**Task details:** Skip all lines in the entries below that come before the one containing "Task: Open the 文件(F) menu". Repeat that line and the rest exactly.

**Data listing:**
______
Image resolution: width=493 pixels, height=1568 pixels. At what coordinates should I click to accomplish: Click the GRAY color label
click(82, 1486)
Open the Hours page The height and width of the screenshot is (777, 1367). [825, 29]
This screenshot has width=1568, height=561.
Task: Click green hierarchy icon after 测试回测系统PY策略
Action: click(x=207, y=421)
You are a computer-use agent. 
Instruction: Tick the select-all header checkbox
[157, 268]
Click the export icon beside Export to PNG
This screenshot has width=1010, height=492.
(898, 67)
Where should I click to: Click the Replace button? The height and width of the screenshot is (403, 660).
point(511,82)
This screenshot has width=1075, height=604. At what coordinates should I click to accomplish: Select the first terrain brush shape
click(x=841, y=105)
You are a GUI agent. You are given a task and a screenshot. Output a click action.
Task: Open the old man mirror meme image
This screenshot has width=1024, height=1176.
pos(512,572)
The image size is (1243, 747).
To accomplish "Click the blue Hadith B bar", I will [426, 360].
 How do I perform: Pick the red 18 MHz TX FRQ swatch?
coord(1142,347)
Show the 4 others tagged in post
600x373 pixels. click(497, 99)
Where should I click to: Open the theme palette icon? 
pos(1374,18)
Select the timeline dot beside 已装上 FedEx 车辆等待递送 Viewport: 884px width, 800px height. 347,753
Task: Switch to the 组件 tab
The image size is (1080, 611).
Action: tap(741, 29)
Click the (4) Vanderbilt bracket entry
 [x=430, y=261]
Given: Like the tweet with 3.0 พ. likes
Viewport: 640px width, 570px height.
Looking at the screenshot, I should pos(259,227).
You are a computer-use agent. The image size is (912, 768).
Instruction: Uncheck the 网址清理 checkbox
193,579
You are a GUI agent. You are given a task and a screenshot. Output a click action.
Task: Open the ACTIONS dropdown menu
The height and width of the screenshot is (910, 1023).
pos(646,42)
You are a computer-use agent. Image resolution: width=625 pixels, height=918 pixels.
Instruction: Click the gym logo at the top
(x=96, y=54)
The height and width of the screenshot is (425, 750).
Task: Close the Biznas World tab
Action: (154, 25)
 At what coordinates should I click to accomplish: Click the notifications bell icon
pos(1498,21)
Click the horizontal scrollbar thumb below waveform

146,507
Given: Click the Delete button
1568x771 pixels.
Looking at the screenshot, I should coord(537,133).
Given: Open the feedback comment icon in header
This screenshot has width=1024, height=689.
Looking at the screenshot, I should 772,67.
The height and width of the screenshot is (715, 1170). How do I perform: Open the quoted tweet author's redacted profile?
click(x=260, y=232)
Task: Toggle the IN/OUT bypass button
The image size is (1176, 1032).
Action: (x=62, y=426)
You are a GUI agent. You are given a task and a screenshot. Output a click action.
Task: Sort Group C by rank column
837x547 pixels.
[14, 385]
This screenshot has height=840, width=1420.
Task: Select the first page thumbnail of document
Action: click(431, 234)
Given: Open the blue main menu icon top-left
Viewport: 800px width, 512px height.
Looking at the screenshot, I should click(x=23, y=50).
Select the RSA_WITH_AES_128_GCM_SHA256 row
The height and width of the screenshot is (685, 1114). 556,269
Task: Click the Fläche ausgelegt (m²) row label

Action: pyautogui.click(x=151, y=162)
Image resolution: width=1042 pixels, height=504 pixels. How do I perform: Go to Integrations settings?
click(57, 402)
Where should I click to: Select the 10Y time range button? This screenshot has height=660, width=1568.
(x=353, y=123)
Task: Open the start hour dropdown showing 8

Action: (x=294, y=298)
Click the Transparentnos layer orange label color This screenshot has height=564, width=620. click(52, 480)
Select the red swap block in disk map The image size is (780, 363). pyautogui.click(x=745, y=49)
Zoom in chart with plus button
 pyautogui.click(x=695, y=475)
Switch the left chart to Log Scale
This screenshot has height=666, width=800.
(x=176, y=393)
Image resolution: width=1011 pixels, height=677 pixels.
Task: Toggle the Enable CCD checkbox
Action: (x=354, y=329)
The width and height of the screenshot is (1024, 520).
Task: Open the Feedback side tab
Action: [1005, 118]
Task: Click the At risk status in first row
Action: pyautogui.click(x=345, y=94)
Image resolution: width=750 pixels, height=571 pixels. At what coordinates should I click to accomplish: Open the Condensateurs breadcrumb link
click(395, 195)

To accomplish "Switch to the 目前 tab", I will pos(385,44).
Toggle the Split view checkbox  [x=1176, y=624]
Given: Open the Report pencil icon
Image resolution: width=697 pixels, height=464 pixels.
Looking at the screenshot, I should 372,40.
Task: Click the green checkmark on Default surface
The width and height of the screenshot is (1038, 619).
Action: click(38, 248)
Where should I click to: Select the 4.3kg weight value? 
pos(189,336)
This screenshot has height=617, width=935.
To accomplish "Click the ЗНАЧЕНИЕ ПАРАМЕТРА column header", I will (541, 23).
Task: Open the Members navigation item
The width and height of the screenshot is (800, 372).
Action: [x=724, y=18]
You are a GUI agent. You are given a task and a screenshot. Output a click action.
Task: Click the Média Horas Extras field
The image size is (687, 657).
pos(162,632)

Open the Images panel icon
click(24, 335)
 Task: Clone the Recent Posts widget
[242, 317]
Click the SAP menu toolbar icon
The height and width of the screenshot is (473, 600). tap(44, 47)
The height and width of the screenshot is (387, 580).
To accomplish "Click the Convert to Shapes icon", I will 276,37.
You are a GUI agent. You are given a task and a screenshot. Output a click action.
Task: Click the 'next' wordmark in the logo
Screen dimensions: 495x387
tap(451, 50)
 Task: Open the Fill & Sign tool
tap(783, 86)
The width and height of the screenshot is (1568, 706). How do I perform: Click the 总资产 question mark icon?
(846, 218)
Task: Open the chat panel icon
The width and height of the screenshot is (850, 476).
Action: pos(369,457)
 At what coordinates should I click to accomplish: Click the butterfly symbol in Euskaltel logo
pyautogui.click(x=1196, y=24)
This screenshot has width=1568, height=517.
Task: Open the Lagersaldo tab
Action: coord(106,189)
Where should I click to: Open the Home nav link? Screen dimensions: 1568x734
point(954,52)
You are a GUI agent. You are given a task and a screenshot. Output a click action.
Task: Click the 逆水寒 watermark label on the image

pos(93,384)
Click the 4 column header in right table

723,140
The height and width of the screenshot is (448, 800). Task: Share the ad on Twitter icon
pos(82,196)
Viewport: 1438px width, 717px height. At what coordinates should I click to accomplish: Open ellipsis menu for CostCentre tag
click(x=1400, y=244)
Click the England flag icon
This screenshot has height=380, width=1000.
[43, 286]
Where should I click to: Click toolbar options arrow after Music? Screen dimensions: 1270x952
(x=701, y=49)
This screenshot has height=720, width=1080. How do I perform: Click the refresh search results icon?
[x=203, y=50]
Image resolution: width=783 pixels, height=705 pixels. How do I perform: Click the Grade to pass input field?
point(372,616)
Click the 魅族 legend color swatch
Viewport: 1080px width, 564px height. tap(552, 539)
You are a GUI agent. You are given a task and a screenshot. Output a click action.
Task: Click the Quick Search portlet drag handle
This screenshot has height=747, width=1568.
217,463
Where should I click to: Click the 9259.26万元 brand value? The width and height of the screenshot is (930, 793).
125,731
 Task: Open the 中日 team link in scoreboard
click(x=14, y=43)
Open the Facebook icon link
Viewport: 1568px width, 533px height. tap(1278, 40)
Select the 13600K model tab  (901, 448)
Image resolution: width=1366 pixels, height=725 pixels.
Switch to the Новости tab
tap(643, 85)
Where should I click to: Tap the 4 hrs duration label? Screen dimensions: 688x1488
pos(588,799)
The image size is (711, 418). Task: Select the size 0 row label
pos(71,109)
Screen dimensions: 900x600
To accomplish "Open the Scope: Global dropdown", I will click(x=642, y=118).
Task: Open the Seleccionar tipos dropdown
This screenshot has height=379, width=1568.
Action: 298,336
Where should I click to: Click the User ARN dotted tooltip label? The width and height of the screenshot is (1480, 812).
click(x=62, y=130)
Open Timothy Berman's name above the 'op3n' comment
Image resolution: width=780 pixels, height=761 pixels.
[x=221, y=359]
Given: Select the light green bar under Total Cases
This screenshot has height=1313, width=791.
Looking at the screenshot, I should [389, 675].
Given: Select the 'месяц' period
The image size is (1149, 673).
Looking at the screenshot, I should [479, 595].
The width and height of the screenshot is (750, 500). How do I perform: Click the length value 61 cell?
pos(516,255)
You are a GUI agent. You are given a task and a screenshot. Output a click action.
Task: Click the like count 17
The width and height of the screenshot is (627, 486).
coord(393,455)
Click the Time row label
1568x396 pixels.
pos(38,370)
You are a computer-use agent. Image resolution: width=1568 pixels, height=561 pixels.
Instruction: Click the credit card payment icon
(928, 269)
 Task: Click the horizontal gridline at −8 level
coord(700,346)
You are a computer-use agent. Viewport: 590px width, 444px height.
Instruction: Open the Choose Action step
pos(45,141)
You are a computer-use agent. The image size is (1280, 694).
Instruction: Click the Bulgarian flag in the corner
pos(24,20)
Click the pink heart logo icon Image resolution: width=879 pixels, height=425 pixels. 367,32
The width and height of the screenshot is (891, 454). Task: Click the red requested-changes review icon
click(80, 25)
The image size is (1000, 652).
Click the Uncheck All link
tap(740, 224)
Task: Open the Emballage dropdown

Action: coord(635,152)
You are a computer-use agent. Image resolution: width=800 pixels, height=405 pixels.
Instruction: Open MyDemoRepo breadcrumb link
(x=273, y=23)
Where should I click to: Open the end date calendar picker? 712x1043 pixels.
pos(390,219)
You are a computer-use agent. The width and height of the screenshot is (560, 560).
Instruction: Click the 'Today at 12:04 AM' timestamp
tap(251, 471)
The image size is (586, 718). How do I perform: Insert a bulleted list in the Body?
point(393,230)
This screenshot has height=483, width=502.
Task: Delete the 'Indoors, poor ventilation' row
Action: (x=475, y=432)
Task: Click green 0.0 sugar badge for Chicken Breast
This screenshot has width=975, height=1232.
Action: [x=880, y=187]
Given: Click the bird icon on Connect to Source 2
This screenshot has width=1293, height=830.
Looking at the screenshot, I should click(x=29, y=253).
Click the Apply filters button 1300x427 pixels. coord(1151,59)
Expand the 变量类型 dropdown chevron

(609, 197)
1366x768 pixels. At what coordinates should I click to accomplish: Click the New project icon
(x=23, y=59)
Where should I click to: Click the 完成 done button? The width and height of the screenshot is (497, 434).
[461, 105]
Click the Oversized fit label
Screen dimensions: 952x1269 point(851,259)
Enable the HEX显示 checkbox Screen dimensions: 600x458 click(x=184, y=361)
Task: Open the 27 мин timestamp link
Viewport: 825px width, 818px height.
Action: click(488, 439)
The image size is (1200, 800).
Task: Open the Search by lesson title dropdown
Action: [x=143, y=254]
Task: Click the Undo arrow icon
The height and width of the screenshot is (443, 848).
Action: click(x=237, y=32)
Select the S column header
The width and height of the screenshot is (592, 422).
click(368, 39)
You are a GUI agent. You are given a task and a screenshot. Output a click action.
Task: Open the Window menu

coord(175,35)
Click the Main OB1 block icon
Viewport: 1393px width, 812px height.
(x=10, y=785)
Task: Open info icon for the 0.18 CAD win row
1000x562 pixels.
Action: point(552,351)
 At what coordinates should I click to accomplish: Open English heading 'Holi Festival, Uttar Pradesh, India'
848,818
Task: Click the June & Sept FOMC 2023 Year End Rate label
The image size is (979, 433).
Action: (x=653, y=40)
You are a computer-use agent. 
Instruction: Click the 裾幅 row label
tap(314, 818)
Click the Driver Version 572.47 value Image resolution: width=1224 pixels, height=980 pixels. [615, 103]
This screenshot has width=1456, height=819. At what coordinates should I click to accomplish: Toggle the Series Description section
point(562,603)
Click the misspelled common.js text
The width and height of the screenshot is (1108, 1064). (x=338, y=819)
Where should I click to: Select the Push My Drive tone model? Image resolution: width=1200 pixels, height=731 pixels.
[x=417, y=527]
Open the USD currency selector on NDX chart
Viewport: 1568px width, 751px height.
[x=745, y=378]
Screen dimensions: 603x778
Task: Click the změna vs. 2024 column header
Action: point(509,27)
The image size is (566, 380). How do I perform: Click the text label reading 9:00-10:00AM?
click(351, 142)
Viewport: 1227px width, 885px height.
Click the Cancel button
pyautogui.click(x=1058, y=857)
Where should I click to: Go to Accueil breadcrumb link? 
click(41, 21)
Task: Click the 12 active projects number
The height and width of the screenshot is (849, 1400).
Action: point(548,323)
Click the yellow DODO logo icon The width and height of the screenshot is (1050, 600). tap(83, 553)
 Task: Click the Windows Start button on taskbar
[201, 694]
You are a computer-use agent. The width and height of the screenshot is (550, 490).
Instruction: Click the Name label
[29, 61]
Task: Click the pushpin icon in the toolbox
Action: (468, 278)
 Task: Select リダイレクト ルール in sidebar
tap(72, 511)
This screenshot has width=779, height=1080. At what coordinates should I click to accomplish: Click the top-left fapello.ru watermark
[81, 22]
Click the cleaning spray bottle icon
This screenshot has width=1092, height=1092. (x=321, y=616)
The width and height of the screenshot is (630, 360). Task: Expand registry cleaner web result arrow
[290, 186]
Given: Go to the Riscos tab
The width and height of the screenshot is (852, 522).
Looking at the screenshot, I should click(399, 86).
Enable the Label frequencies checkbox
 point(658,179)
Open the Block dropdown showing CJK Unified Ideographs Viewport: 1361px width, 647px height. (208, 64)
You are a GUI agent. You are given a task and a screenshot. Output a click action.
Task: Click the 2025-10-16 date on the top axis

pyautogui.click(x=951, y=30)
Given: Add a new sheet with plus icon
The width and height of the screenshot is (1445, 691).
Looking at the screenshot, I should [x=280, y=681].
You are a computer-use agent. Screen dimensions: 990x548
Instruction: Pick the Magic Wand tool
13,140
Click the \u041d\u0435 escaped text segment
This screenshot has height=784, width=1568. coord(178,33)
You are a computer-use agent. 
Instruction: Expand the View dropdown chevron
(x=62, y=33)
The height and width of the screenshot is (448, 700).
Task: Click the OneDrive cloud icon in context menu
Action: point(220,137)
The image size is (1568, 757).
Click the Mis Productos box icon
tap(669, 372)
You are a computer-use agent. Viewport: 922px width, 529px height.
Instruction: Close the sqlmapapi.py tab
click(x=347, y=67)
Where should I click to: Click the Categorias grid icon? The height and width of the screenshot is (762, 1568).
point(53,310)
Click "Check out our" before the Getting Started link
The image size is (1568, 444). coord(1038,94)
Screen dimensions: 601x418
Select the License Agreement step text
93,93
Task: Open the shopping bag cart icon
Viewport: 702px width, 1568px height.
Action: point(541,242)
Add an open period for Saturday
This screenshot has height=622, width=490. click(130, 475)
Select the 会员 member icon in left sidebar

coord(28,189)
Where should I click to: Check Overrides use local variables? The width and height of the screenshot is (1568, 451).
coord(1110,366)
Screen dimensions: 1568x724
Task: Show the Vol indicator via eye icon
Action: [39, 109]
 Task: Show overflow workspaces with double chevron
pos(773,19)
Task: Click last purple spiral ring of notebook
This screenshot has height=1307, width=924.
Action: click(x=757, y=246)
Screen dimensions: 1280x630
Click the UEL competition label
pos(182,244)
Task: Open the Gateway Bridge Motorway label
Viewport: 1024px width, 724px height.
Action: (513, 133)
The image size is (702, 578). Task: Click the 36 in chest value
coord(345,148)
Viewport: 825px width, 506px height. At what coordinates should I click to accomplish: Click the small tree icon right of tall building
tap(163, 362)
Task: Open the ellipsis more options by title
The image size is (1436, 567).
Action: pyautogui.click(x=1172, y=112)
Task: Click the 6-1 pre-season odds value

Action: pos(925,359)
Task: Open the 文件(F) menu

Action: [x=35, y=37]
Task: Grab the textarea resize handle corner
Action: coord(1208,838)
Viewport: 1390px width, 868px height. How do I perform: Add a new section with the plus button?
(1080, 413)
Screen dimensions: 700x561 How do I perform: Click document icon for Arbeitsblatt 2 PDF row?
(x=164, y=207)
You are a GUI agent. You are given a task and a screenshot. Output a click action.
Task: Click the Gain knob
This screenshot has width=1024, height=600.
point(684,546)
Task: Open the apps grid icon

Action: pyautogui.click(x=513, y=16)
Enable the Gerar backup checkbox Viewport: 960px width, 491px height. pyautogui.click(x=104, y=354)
______
**Output of the task:**
Task: Open the 文件(F) menu

Action: [x=35, y=37]
Task: Grab the textarea resize handle corner
Action: coord(1208,838)
Viewport: 1390px width, 868px height. How do I perform: Add a new section with the plus button?
(1080, 413)
Screen dimensions: 700x561 How do I perform: Click document icon for Arbeitsblatt 2 PDF row?
(x=164, y=207)
You are a GUI agent. You are given a task and a screenshot. Output a click action.
Task: Click the Gain knob
This screenshot has width=1024, height=600.
point(684,546)
Task: Open the apps grid icon

Action: pyautogui.click(x=513, y=16)
Enable the Gerar backup checkbox Viewport: 960px width, 491px height. pyautogui.click(x=104, y=354)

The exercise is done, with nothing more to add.